Other sports-business experts agreed overall with Rishe's $112.5 million estimate, though some had tweaks.
"It's certainly plausible," said Scott Rosner, professor at Wharton's Sports Business Initiative. "There are also tax dollars that come into the states from performers, teams, etc. that are lost."
Andrew Zimbalist, an economist at Smith College, said he didn't see Rishe's estimates as conservative, but "they are not unreasonable." He suggested the potential multiplier effect — the spending echo through local businesses to the economy as a whole, which Rishe pegged at 1.5 — might be overstated.
"Rishe suggests that there are multiplier effects which could substantially enlarge his estimates, " Andrew Zimbalist, an economist at Smith College, said. "I don't believe this is so.
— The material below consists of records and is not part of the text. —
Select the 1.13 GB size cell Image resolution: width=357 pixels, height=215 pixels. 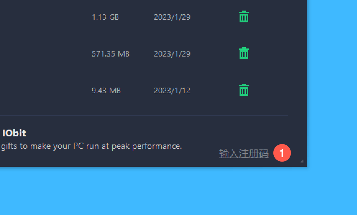(105, 17)
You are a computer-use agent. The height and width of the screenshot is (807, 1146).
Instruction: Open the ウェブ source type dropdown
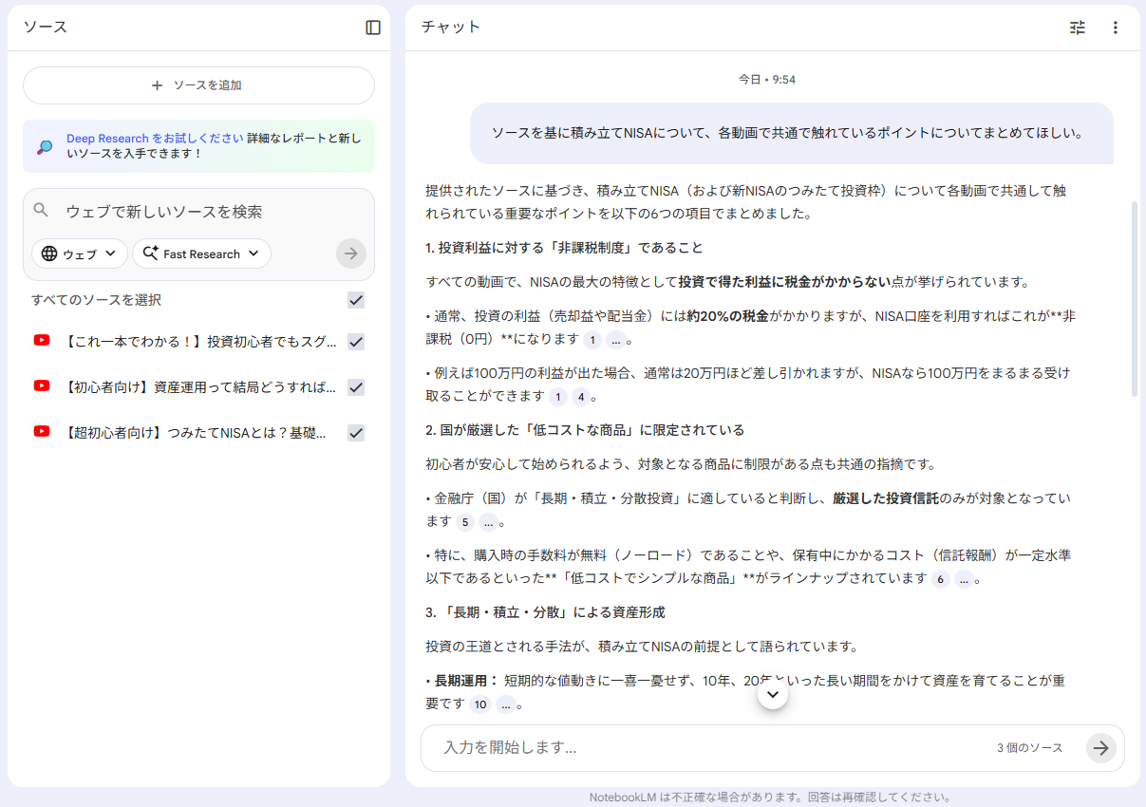80,253
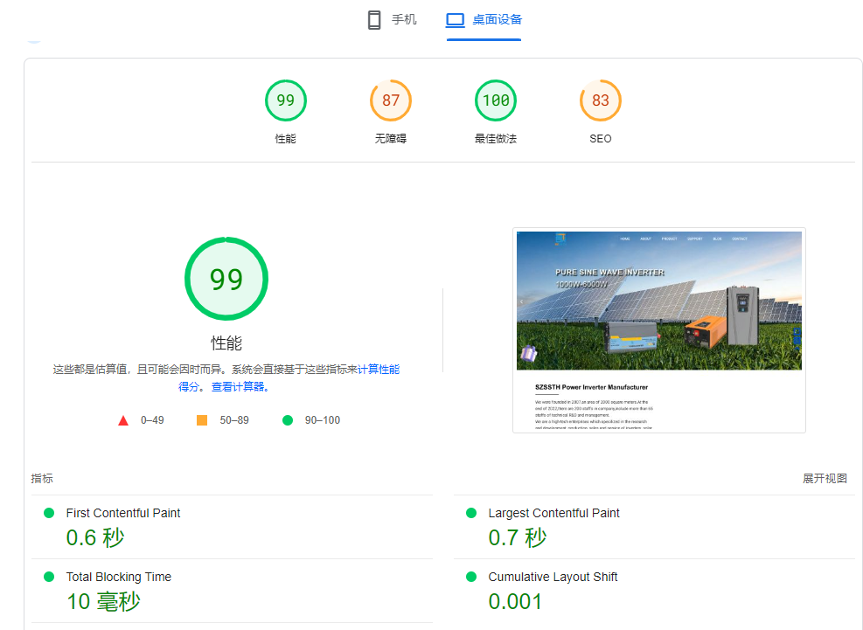Image resolution: width=863 pixels, height=630 pixels.
Task: Click the Total Blocking Time label
Action: coord(118,577)
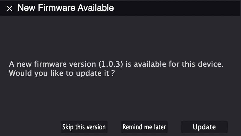Choose Remind me later
The image size is (241, 136).
point(144,127)
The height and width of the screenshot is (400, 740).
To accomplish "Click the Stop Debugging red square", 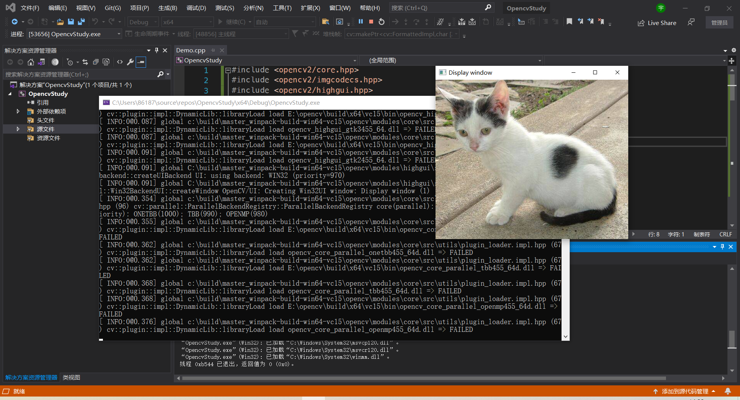I will 371,22.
The multiplier is probably close to one, and may be below one." With a multiplier of 1, Rishe's estimate would be at least $75 million.
The PGA: Last in the clubhouse?
The next question is what will happen with the 2017 PGA Championship, which is scheduled to be held at Quail Hollow in Charlotte. The golf group has said it opposes HB2, but will not relocate the event that's currently scheduled.
"The PGA of America strongly opposes North Carolina HB2," the organization said in a statement in July, following the NBA's decision. "As we look to future events, our willingness to consider coming back to the State of North Carolina will be severely impacted unless HB2 is overturned." A spokeswoman confirmed to CNBC that the PGA position has not changed since July.
"I'm sure they don't want to get bullied by what others are doing," Rishe told CNBC, "but I think it would be a bad look for the PGA of America if they leave that event in Charlotte unless HB2 is repealed."